## PROMPT
Print out the entries exactly, and include each one.

## ENTRIES PROVIDED
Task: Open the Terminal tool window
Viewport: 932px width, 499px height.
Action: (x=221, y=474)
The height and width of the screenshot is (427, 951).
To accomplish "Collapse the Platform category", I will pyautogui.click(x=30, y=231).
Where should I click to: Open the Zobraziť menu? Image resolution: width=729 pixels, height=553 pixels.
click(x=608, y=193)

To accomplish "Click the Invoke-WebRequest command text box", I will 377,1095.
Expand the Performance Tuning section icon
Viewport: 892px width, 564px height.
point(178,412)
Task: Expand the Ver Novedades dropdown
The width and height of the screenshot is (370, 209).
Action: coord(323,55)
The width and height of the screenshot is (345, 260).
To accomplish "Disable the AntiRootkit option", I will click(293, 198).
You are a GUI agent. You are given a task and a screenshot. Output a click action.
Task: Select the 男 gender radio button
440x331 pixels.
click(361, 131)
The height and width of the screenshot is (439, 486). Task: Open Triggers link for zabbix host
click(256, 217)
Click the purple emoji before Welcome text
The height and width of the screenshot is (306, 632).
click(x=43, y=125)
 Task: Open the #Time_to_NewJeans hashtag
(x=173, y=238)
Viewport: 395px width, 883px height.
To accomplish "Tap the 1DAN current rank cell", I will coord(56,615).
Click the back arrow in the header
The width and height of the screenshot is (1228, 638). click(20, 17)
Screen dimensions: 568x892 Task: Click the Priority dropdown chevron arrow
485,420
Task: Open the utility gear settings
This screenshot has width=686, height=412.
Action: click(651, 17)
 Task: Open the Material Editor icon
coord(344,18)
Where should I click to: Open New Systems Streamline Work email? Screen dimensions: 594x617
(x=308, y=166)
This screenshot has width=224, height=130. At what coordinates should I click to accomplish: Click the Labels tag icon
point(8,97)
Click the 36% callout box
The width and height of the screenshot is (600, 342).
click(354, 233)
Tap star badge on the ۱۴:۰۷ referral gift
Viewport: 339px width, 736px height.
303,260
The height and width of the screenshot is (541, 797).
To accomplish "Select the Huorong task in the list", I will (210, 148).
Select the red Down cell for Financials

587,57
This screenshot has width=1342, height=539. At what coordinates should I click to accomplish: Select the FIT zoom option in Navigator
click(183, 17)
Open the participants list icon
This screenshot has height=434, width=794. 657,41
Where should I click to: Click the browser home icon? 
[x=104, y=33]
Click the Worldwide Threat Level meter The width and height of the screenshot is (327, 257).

## RESPONSE
Task: Open the Terminal tool window
Viewport: 932px width, 499px height.
Action: (x=221, y=474)
The height and width of the screenshot is (427, 951).
To accomplish "Collapse the Platform category", I will pyautogui.click(x=30, y=231).
Where should I click to: Open the Zobraziť menu? Image resolution: width=729 pixels, height=553 pixels.
click(x=608, y=193)

To accomplish "Click the Invoke-WebRequest command text box", I will 377,1095.
Expand the Performance Tuning section icon
Viewport: 892px width, 564px height.
point(178,412)
Task: Expand the Ver Novedades dropdown
The width and height of the screenshot is (370, 209).
Action: coord(323,55)
The width and height of the screenshot is (345, 260).
To accomplish "Disable the AntiRootkit option", I will click(293, 198).
You are a GUI agent. You are given a task and a screenshot. Output a click action.
Task: Select the 男 gender radio button
440x331 pixels.
click(361, 131)
The height and width of the screenshot is (439, 486). Task: Open Triggers link for zabbix host
click(256, 217)
Click the purple emoji before Welcome text
The height and width of the screenshot is (306, 632).
click(x=43, y=125)
 Task: Open the #Time_to_NewJeans hashtag
(x=173, y=238)
Viewport: 395px width, 883px height.
To accomplish "Tap the 1DAN current rank cell", I will coord(56,615).
Click the back arrow in the header
The width and height of the screenshot is (1228, 638). click(20, 17)
Screen dimensions: 568x892 Task: Click the Priority dropdown chevron arrow
485,420
Task: Open the utility gear settings
This screenshot has width=686, height=412.
Action: click(651, 17)
 Task: Open the Material Editor icon
coord(344,18)
Where should I click to: Open New Systems Streamline Work email? Screen dimensions: 594x617
(x=308, y=166)
This screenshot has width=224, height=130. At what coordinates should I click to accomplish: Click the Labels tag icon
point(8,97)
Click the 36% callout box
The width and height of the screenshot is (600, 342).
click(354, 233)
Tap star badge on the ۱۴:۰۷ referral gift
Viewport: 339px width, 736px height.
303,260
The height and width of the screenshot is (541, 797).
To accomplish "Select the Huorong task in the list", I will (210, 148).
Select the red Down cell for Financials

587,57
This screenshot has width=1342, height=539. At what coordinates should I click to accomplish: Select the FIT zoom option in Navigator
click(183, 17)
Open the participants list icon
This screenshot has height=434, width=794. 657,41
Where should I click to: Click the browser home icon? 
[x=104, y=33]
Click the Worldwide Threat Level meter The width and height of the screenshot is (327, 257).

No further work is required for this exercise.